-- TASK REQUIREMENTS --
**A.** In the court case excerpt on insurance coverage, on what date did Insurers send Barna Log and Rosi a letter refusing to defend and indemnify them?
**B.** Write out the part of the court case excerpt on insurance coverage between "29. Grott reasonably" and "this reasonable reliance.", inclusive.
**C.** Continue the court case excerpt on insurance coverage, starting right after its last sentence.

29. Grott reasonably relied on the defendants' misrepresentations of these past and present facts to their detriment, incurring damages, expenses, interest, attorney's fees and costs as a result of this reasonable reliance.

30. Pursuant to the Indiana Code, Grott is entitled to recover treble damages for the defendants' fraudulent conduct.

* * * * * *
COUNT V
* * * * * *

31. The defendants' acts and misrepresentations were in violation of Ind. Code § 24-5-0.5 et seq.

* * * * * *

WHEREFORE, [the Grotts], by counsel, demand judgment against [Barna Log], Barna and Company, and [Rosi] in an amount sufficient to compensate them for the damages as a result of the defendants' false advertising, including attorney's fees, expenses, costs and all just and proper relief.

Appellant's Appendix at 33-39.

Barna Log has a commercial general liability insurance policy ("CGL Policy") with Insurers. Barna Log and Rosi requested that Insurers defend and indemnify them against the allegations contained in the Grotts' Complaint. On May 15, 2002, Insurers sent a letter to Barna Log and Rosi indicating that there was no coverage under the CGL Policy for the claims alleged in the Grotts' Complaint, and that they refused to defend and indemnify Barna Log and Rosi.

On May 29, 2002, Barna Log and Rosi filed a complaint for declaratory relief against Insurers, requesting that the trial court "declare that [Insurers] have an obligation to defend and provide coverage for certain portions of the [Grotts' Complaint]." Id. at 5-6. On July 8, 2002, Insurers answered Barna Log's and Rosi's complaint, stating in part, as follows: "[Insurers] deny that they have an obligation to defend and provide coverage based upon the allegations in the [Grotts' Complaint]." Id. at 63. The Insurers also raised three affirmative defenses: (1) The terms and conditions of the insurance policy speak for themselves; (2) There has been no "occurrence" to trigger coverage as required by the policy; (3) There has been no "property damage" as defined by the policy.

On July 22, 2002, Barna Log and Rosi filed a motion for summary judgment against Insurers. Specifically, in their motion for summary judgment, Barna Log and Rosi argued that Insurers should be required to provide them with a defense and indemnity for Counts I, III, IV, and V of the Grotts' Complaint. On September 4, 2002, Insurers filed a cross motion for summary judgment arguing that they had no duty to provide Barna Log or Rosi with insurance coverage for any of the claims alleged in the Grotts' Complaint.

-- ENTRIES SUPPLIED --
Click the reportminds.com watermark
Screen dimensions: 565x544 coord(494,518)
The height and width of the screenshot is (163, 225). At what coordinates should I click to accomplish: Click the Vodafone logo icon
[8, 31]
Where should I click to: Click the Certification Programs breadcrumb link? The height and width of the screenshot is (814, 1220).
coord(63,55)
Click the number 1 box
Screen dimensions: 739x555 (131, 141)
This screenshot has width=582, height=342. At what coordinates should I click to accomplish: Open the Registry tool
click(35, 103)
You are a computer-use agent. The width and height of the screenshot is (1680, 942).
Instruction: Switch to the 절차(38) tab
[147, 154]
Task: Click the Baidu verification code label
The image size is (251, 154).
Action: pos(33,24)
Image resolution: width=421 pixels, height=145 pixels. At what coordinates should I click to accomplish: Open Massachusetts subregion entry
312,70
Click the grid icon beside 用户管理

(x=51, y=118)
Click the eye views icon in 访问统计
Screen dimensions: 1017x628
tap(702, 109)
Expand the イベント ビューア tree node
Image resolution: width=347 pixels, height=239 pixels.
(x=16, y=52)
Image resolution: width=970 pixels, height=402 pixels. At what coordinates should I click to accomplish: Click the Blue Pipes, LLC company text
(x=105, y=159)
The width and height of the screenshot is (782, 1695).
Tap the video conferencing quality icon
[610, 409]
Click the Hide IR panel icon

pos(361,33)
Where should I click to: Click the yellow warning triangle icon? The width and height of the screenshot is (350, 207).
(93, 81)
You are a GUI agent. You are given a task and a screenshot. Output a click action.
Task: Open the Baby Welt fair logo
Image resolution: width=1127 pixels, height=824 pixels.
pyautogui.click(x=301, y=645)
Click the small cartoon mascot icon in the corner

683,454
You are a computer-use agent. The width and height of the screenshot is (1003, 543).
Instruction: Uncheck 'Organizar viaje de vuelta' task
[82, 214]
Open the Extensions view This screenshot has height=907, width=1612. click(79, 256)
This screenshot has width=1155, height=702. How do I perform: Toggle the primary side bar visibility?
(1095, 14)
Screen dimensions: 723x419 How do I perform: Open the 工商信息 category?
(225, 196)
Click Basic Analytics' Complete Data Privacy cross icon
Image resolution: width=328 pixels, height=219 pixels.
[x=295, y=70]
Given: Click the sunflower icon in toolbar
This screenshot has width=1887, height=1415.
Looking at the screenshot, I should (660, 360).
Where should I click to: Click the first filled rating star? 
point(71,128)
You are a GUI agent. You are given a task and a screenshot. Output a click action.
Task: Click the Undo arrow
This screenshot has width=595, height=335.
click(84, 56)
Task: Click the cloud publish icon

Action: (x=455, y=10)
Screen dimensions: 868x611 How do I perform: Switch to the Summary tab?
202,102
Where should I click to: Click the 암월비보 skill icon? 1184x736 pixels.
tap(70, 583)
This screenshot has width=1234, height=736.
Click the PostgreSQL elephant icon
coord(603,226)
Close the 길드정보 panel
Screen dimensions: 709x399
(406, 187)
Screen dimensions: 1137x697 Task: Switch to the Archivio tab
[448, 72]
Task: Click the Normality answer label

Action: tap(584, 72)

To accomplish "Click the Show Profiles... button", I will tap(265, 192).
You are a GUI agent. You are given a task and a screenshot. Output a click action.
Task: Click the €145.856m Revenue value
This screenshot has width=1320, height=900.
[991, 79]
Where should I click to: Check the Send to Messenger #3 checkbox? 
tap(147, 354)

-- ANSWERS IN ORDER --
**A.** May 15, 2002.

**B.**
29. Grott reasonably relied on the defendants' misrepresentations of these past and present facts to their detriment, incurring damages, expenses, interest, attorney's fees and costs as a result of this reasonable reliance.

**C.**
On September 17, 2002, the trial court conducted a hearing and on October 16, 2002, the trial court entered its final judgment granting summary judgment to Insurers. Specifically, the trial court's order provided in pertinent part, that:

The Court, being duly advised, having reviewed the record or proceedings, and having considered the statements and arguments of counsel, now FINDS and ORDERS that the Defendants' Cross Motion For Summary Judgment filed September 4, 2002 should and shall be granted and that the Plaintiffs' Motion for Summary Judgment filed July 22, 2002 should and shall be denied. The Court finds that there are no genuine issues as to any material facts and that the Defendants are entitled to Judgment as a matter of law. The Court finds the [Insurers] have no duty to defend [Barna Log and Rosi] and have no duty to provide insurance coverage to [Barna Log and Rosi] for the claims of Grott alleged in the Complaint of Declaratory Judgment.... The Court finds that [Barna Log's and Rosi's] commercial general liability insurance contract provides coverage under Section 1(b) if bodily injury or property damage is caused by an occurrence. An occurrence is defined by Section V(12) as an accident including continuous or repeated exposure to substantially the same general harmful conditions. In Black's Law Dictionary an accident is defined as an event which under the circumstances is unusual and unexpected by the person to whom it happens. According to Black's Law Dictionary, in its proper use the term accident excludes negligence. A review of the authorities cited by [Barna Log's and Rosi's] counsel and [Insurers'] counsel convinces the Court that in this case the [Insurers] owe no defense or coverage to [Barna Log and Rosi] based upon the allegations of the Declaratory Judgment Complaint. [Barna Log's and Rosi's] insurance contract does not cover an allegation regarding a claim as to Barna's alleged negligence [sic] advice. [Barna Log's and Rosi's] insurance contract does not cover intentional or reckless acts nor allegations of conversion or misrepresentation or allegations of deceptive practices. Therefore, [Insurers] are entitled to Summary Judgment against [Barna Log and Rosi] on the allegations as contained in the Complaint for Summary Judgment.

Id. at 3-4.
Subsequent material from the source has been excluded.